INSTRUCTIONS TO FOLLOW => Within the data below, find the string "will" and return each line where it occurs.

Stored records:
*-*-*

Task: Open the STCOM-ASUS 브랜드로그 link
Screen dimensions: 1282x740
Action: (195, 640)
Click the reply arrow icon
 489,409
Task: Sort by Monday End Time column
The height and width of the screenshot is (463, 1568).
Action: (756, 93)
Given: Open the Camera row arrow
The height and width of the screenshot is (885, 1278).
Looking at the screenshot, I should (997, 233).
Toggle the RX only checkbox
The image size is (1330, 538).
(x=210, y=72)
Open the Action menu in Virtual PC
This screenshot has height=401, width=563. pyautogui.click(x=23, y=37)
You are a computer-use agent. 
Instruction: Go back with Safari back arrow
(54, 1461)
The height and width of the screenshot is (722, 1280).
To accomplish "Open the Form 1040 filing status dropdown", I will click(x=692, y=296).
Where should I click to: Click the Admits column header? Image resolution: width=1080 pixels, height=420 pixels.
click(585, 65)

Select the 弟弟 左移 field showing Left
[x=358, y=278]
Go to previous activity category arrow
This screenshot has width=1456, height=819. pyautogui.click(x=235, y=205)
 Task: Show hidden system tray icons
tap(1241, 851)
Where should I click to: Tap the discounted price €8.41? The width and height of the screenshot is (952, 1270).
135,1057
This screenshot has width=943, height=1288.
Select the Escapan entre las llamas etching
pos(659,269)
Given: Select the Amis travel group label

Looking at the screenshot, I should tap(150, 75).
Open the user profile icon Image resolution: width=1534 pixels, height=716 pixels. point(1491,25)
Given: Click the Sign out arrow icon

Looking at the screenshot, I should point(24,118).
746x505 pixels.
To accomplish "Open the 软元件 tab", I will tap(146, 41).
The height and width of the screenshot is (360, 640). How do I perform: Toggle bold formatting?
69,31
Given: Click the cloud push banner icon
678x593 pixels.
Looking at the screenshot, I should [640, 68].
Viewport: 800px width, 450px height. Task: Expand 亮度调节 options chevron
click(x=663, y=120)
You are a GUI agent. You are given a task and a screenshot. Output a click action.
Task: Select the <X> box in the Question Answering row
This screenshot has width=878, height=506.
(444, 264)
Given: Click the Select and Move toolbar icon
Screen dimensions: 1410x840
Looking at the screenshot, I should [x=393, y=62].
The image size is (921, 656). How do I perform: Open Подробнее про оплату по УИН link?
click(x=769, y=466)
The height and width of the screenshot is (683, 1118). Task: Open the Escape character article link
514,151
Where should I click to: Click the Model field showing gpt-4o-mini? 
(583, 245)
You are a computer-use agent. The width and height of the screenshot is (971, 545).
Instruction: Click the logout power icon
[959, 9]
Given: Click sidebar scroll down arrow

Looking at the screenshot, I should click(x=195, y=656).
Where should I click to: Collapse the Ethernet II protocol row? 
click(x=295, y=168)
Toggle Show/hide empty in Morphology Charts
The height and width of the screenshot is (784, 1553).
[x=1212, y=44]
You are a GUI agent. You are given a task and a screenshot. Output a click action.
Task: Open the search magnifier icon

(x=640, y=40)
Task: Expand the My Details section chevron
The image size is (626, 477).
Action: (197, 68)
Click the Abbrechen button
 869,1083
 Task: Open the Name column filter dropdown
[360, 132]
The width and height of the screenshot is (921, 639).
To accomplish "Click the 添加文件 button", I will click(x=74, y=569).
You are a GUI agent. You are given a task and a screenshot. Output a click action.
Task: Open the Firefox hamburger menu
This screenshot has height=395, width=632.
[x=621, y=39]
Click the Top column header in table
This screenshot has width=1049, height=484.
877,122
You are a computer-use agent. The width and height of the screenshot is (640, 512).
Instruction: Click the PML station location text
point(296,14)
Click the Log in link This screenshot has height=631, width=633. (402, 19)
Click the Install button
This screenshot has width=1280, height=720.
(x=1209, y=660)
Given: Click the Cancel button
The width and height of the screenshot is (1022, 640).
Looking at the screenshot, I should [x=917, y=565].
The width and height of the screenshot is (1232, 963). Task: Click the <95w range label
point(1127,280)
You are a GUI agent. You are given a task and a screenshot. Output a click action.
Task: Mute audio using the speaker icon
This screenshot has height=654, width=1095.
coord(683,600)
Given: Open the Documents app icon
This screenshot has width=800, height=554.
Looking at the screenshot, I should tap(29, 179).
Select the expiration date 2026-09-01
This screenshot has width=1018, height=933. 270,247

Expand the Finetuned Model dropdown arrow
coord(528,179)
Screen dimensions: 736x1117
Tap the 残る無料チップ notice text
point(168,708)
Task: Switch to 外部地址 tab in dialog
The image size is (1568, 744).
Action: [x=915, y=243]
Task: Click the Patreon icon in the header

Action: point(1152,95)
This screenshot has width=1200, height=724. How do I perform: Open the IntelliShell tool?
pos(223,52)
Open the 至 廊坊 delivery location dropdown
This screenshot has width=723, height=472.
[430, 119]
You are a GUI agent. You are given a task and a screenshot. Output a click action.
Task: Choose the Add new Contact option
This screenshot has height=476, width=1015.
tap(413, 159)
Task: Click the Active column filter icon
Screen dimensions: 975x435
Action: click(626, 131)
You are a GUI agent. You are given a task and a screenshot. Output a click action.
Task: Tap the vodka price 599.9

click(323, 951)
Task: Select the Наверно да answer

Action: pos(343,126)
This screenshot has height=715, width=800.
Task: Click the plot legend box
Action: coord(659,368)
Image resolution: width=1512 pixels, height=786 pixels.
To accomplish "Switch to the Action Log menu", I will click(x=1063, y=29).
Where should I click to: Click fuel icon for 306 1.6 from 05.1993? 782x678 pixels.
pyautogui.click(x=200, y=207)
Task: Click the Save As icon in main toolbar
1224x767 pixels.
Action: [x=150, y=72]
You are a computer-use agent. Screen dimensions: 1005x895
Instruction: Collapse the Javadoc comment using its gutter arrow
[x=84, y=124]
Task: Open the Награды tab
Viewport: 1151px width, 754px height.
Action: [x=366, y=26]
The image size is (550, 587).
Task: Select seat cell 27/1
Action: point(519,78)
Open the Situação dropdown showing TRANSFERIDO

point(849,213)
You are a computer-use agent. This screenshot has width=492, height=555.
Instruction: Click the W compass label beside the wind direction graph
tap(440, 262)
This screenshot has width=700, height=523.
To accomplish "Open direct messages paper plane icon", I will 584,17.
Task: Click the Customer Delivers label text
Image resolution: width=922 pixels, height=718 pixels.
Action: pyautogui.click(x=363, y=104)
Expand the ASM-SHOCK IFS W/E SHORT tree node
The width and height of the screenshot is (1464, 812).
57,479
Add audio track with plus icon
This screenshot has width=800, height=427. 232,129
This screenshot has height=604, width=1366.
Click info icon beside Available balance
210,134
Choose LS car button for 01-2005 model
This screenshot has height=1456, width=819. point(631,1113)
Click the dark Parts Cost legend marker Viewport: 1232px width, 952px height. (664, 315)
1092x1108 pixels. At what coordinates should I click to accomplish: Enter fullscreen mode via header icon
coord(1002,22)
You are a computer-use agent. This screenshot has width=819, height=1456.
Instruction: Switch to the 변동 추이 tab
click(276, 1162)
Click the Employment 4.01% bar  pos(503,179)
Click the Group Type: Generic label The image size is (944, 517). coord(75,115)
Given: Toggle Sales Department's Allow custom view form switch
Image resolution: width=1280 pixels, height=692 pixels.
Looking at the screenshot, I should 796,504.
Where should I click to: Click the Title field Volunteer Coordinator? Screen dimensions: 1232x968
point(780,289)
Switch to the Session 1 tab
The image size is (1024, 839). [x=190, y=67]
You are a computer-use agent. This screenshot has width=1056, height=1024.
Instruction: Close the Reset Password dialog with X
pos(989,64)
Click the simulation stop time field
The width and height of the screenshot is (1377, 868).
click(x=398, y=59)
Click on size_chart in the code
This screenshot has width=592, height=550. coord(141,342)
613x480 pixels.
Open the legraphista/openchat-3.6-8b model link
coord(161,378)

*-*-*

RESPONSE AREA =>
To accomplish "Open the Form 1040 filing status dropdown", I will click(x=692, y=296).
To accomplish "Open the 软元件 tab", I will tap(146, 41).
To accomplish "Click the 添加文件 button", I will click(x=74, y=569).
To accomplish "Switch to the Action Log menu", I will click(x=1063, y=29).
To accomplish "Open direct messages paper plane icon", I will 584,17.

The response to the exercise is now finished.